### What the exercise asks:
Copy every line of the entries that includes the word "input".

[Data entries]
------------
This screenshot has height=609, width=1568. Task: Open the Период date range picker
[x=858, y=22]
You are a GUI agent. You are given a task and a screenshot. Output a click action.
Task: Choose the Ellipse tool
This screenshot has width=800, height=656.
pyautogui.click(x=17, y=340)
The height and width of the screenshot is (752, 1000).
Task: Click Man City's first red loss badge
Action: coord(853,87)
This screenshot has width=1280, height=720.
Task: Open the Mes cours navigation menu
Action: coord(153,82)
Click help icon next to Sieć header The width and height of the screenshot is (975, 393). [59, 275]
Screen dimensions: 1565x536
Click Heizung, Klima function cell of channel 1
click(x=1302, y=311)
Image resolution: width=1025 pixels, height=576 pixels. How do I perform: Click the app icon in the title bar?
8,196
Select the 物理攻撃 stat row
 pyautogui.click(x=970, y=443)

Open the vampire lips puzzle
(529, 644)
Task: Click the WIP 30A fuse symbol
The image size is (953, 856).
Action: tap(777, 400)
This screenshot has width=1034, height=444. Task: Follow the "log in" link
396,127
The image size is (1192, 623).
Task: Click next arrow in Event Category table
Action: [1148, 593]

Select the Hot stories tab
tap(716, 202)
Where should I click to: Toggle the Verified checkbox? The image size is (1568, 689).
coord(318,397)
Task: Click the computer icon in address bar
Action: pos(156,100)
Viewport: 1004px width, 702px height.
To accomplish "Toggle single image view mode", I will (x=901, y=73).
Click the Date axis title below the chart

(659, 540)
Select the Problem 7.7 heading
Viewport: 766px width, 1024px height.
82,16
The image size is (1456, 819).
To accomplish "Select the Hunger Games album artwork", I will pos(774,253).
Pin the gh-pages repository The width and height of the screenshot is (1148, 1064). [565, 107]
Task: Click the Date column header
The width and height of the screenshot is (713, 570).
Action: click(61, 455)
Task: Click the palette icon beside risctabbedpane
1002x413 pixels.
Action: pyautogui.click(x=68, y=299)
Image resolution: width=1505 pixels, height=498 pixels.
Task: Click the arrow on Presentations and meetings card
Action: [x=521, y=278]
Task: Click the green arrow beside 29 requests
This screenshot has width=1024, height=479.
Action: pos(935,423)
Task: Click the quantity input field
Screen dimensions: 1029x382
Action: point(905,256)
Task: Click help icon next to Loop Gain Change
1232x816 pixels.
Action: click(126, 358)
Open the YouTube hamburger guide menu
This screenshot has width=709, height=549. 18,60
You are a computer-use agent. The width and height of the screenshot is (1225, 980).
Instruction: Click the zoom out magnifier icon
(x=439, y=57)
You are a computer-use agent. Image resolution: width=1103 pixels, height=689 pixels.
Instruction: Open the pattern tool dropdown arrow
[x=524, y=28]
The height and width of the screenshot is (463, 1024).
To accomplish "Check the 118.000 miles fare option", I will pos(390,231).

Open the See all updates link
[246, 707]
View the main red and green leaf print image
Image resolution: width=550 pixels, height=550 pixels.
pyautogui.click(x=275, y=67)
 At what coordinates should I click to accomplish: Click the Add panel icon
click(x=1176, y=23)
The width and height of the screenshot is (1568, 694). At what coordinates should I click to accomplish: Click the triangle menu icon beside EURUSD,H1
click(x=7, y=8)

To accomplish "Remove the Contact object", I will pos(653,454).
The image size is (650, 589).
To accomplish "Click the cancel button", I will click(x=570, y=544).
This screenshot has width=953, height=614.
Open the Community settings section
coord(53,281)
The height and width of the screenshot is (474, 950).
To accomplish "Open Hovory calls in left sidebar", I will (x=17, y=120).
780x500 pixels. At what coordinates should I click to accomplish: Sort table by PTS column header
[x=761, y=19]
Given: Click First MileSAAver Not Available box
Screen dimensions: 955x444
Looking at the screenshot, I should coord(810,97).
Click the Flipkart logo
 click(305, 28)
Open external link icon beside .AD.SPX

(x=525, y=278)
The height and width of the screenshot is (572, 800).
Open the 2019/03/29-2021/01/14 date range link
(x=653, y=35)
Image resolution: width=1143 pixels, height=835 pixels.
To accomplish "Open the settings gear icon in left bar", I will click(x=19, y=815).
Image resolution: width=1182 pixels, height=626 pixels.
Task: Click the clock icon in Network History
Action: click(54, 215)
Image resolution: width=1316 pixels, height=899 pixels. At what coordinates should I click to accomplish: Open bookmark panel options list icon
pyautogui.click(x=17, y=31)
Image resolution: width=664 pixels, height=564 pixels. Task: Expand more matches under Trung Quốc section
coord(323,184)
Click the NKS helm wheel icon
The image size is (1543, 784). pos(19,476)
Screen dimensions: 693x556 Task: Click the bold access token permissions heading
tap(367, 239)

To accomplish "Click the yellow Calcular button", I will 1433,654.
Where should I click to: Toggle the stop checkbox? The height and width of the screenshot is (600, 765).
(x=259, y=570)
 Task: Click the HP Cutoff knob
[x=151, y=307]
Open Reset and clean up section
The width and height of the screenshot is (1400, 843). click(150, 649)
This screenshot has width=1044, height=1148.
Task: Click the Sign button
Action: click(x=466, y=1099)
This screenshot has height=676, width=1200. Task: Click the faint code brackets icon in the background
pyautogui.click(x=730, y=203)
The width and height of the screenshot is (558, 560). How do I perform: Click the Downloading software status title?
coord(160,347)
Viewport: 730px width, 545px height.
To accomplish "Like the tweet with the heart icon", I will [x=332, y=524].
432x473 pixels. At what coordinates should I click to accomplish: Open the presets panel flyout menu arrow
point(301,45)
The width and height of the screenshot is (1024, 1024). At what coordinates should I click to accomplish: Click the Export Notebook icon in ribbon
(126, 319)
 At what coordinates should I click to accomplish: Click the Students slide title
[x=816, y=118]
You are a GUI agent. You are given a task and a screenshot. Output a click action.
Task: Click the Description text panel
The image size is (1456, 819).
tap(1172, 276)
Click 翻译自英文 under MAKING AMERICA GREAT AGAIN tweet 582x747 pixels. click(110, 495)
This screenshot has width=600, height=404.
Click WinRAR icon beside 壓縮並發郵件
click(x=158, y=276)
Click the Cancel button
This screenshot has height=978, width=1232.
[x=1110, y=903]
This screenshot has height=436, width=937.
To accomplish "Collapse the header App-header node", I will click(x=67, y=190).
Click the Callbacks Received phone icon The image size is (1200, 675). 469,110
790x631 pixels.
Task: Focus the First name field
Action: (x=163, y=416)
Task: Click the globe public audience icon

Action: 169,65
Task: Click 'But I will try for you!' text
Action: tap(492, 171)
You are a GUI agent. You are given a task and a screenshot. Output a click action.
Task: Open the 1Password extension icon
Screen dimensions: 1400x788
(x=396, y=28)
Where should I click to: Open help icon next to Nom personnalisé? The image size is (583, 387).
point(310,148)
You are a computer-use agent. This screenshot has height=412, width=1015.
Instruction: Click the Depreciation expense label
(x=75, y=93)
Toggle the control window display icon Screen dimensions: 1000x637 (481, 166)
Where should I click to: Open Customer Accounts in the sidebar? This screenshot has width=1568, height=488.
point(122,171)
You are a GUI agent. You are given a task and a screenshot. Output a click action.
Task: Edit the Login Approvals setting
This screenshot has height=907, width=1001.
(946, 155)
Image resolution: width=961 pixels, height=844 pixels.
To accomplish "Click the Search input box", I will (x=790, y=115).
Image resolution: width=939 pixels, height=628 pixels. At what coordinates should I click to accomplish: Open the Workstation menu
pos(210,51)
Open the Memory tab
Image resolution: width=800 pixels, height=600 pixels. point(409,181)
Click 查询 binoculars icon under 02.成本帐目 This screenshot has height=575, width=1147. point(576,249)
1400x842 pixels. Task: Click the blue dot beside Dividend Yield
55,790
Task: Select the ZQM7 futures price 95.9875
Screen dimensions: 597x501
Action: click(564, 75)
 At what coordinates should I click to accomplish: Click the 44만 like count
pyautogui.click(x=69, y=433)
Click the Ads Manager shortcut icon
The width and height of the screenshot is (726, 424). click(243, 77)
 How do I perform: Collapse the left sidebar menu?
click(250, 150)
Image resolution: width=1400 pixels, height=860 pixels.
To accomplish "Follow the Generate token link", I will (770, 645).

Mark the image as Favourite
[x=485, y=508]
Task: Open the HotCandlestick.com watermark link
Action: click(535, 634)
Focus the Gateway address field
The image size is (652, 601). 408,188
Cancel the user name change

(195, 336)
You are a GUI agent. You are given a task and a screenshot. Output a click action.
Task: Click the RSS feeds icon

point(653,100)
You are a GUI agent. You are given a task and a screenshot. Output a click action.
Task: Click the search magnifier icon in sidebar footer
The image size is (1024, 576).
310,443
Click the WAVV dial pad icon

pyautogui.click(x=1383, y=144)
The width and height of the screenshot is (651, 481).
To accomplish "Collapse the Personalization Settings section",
------------
### Output for this task:
Task: Click the quantity input field
To accomplish "Click the Search input box", I will (x=790, y=115).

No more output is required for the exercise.